_WHAT TO PRODUCE_. Repeat the records exactly. Leave out the pictures.

_AVAILABLE DATA_.

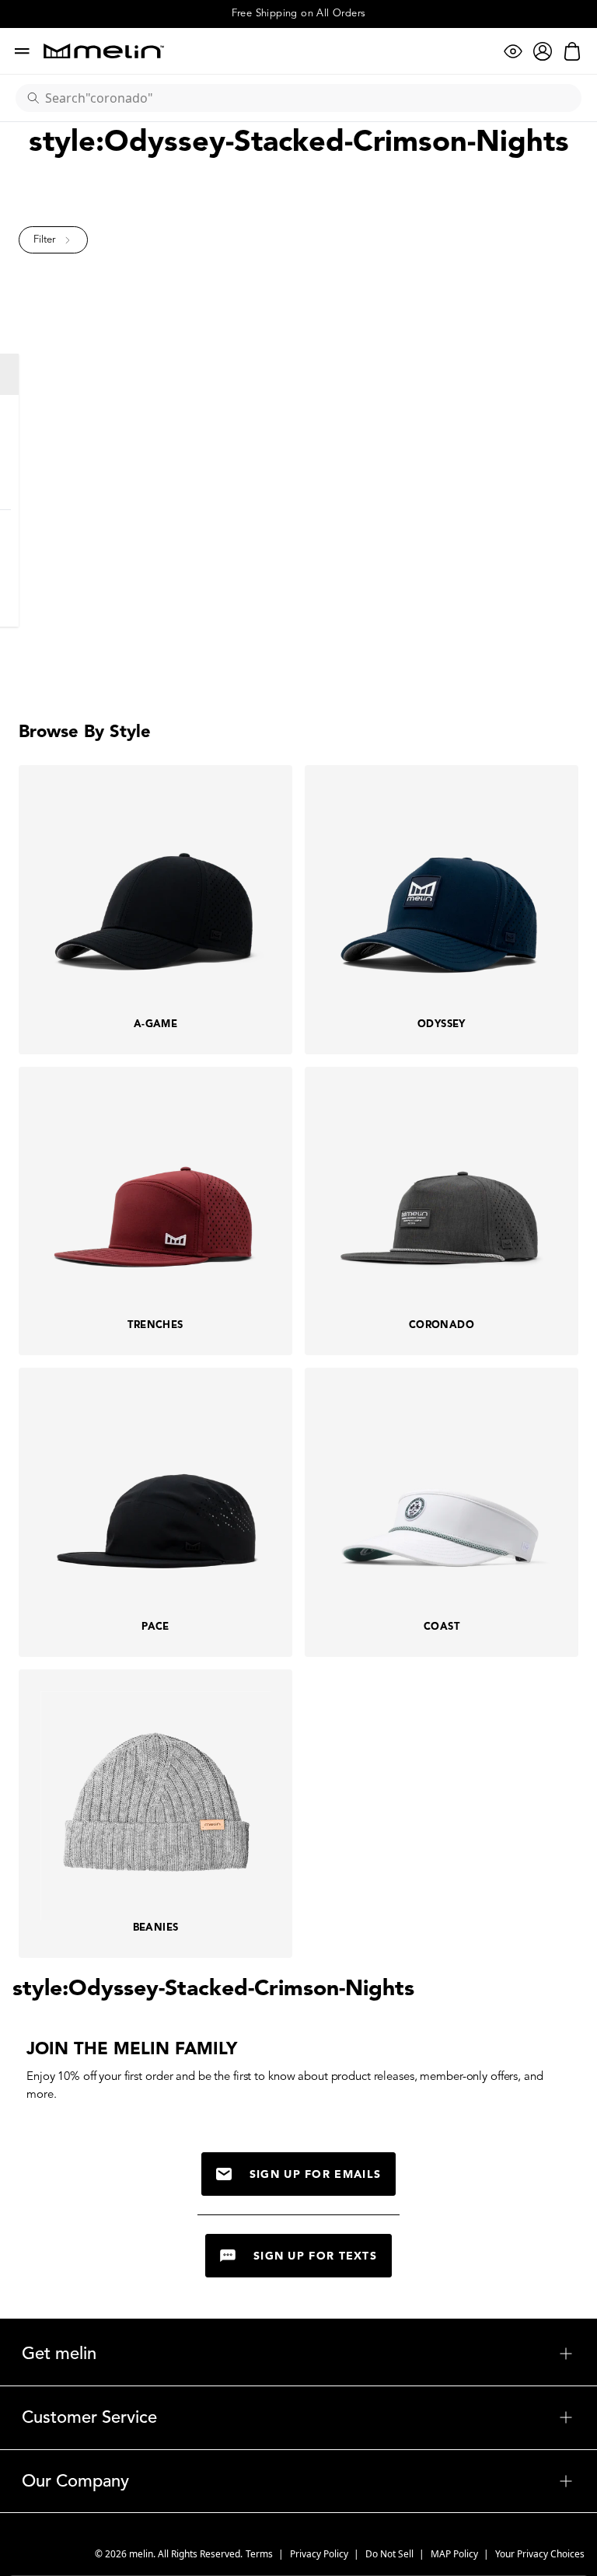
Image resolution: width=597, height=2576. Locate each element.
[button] (53, 239)
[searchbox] (305, 98)
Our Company (298, 2481)
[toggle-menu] (335, 2353)
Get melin (298, 2353)
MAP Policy (455, 2553)
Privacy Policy (320, 2553)
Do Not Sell (390, 2553)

_TASK RESPONSE_.
Image resolution: width=597, height=2576. Locate each element.
[button] (53, 239)
[searchbox] (305, 98)
Our Company (298, 2481)
[toggle-menu] (335, 2353)
Get melin (298, 2353)
MAP Policy (455, 2553)
Privacy Policy (320, 2553)
Do Not Sell (390, 2553)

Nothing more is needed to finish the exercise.